Russian president Dmitry Medvedev challenged European Union leaders at a summit today to help find money for Ukraine to prevent new gas supply disruptions.
The EU and Russia say they want to build ties after a year dominated by rows. But their summit was overshadowed by bickering on energy supplies, trade and Moscow's worries about an EU drive to build ties with former Soviet states.
Mr Medvedev said Moscow doubted Ukraine's ability to pay for supplies of Russian gas, opening up the spectre of a repeat of January's dispute, which left EU consumers cut off in midwinter from the gas that routinely flows to them through Ukraine.
"We have doubts about Ukraine's ability to pay," Medvedev said at a news conference with EU leaders in the city of Khabarovsk, a city 8,000 km (5,000 miles) east of Brussels.
"Let us help syndicate the corresponding money for the Ukrainian state. But this should not be only Russia doing this. At the end of the day, it is not us who have problems with paying," Mr Medvedev said.
"We are ready to help the Ukrainian state but we would like a significant part of that work to be perhaps taken on by the European Union," said Mr Medvedev.
European Commission president Jose Manuel Barroso said that confidence could be restored but said there should be no more disruptions to gas supplies from Russia, which provides more than a quarter of the 27-member bloc's needs.
"Disruption in the export and transport of gas must not be allowed to occur again," Barroso told reporters. "We ask Russia and Ukraine to do everything in their power to prevent another crisis next year."

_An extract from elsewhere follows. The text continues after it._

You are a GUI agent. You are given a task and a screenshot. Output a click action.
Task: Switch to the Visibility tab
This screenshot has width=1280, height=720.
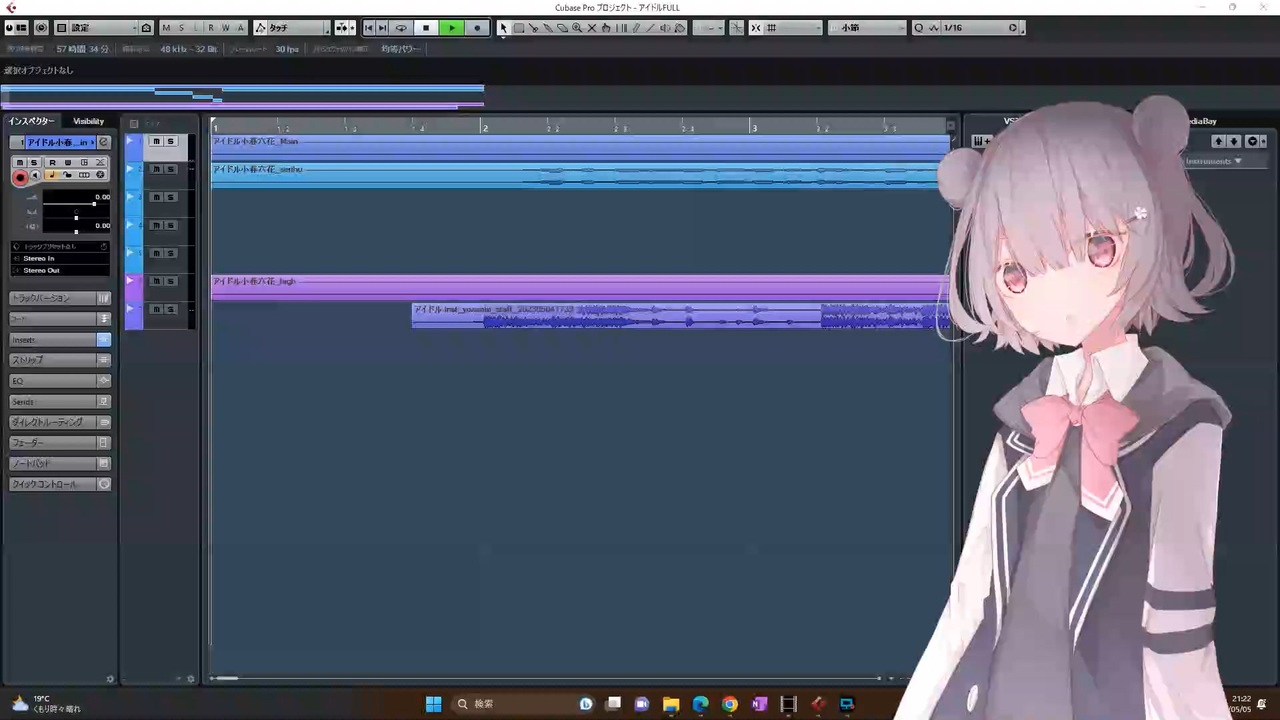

When asked by a reporter to give assurances there would be no repeat of the Ukraine gas crisis, Mr Medvedev said: "Russia has given no assurances and will give none. What for?"
The winter dispute with Ukraine raised concerns about Europe's reliance on Russia's Gazprom, the world's biggest gas producer and state-controlled export monopoly, for its supplies.
Some EU members had hoped for a new start to relations after Vladimir Putin stepped down as Russian president last year, but a growing list of grievances remain.
European external relations Commissioner Benita Ferraro-Waldner accepted that relations had been damaged by last year's war in Georgia and the Ukrainian gas dispute.
"There was indeed a rough patch in our relations," she told Reuters, adding that Russia and the EU were now on better terms, a view echoed by Russian officials.
"The mood in the room was not bad," one European official said of the talks, which included Czech President Vaclav Klaus.
EU leaders, however, struggled to convince Mr Medvedev that a new Eastern Partnership was not intended to turn Belarus, Ukraine, Moldova, Georgia, Armenia and Azerbaijan against Russia.
"What we don't want is the Eastern partnership to be turned into a partnership that is against Russia," Mr Medvedev said.